Source passage:
-.-.-
This movie, while not what you’d typically call “geeky,” could certainly be classified as “comedy geeky,” considering the cast, the people behind it, and the fact that those of us women closely connected to the comedy field finally have a movie where we get to tell the jokes and drive the story. And without the goal of romantic love. Finally.

That said: Bridesmaids is an awesome comedy featuring a predominantly female cast and will probably change how female-geared comedy movies will be viewed in the future. That’s the tiniest bit hyperbolic, but it’s been a long time since I, as a woman, walked out of a movie feeling like I was truly invited to the party.

Another thing to note before moving on with this review: Yes, it is about a wedding. Even I wasn’t thrilled about that. However, unlike other movies about weddings, the prize for our protagonist is not a man nor a ring. It is her best friend, another woman. Written by its star, Kristen Wiig, and her writing partner from her Groundlings days, Annie Mumolo, Bridesmaids should not be compared to the rom-com dreck that chick flicks usually turn out to be. But it could be compared to Wedding Crashers, which is a “dude flick” that also happens to be centered around a wedding. The common thread between them, however, is not the wedding — it’s the relationship between the lead characters. Best friends, since childhood. And now, one of them is starting to head down a different path. When we meet Annie (Wiig) in Bridesmaids, she is in a pointless relationship, a bad job, and an obnoxious roommate situation. She and her best friend Lillian (Maya Rudolph) both seem to feel like they’re in a rut. And then Lillian announces her engagement.

Getting married is undeniably a huge milestone in the lives of adults, whether we are the ones getting married or not. Annie doesn’t really seem to be in a rush to get married, especially not to the guy she’s with in the beginning. And while she doesn’t ever seem to think that marriage is something she also needs to do, she’s not opposed to it. (Like all those “I don’t need a man!” girls in chick flicks who end up finding The Perfect Man that she “needed all along.” Barf.) Her biggest concern is money, right up there with the possibility of her relationship with her best friend changing.

Annie’s worries are given physical form in the character of Helen, Lillian’s other best friend. Helen is married and filthy rich, and can afford to do all the things Annie can’t do for Lillian, the satirical version of all those perfect women in the movies that this movie avoided becoming.
-.-.-
Data lines:
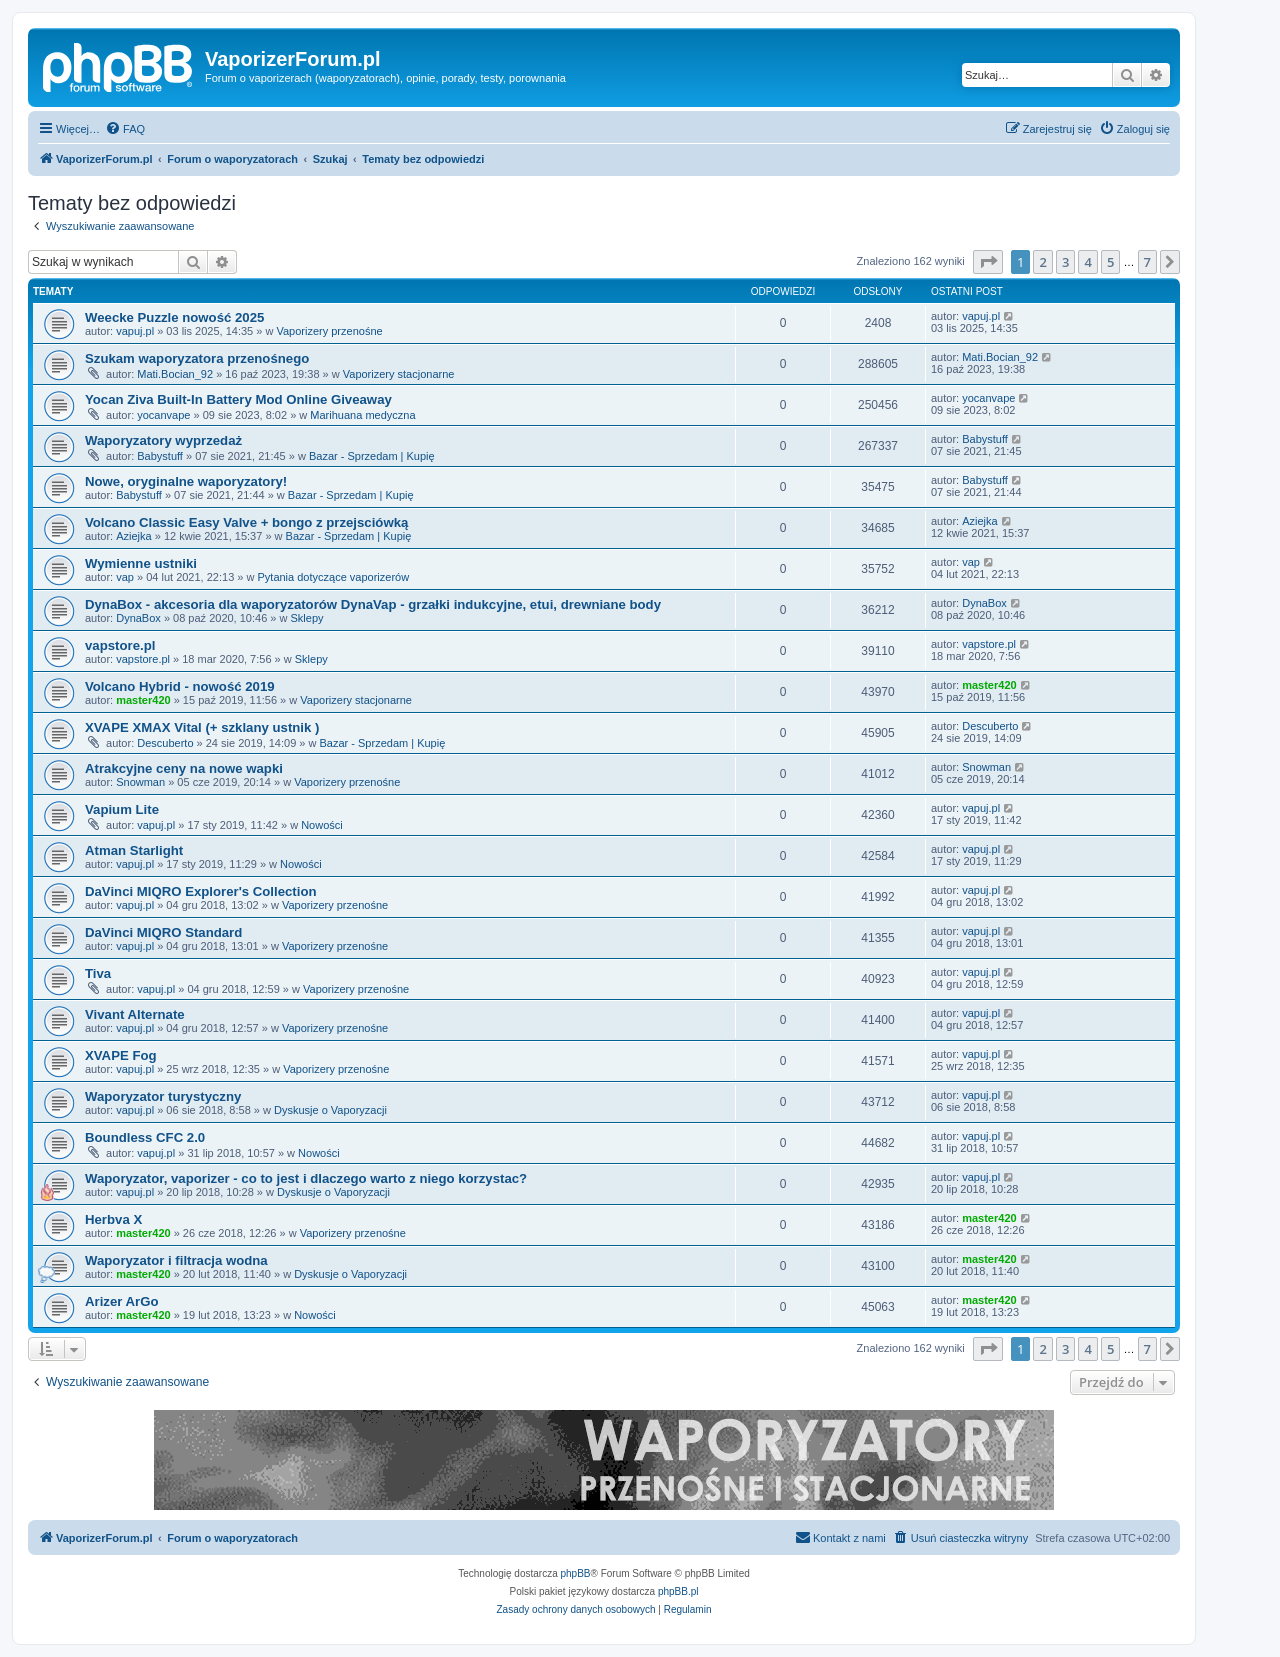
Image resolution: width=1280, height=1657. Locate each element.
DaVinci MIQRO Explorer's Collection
-.-.-
Aim: According to the Bridesmaids review, who wrote the movie?

Reply: Kristen Wiig and Annie Mumolo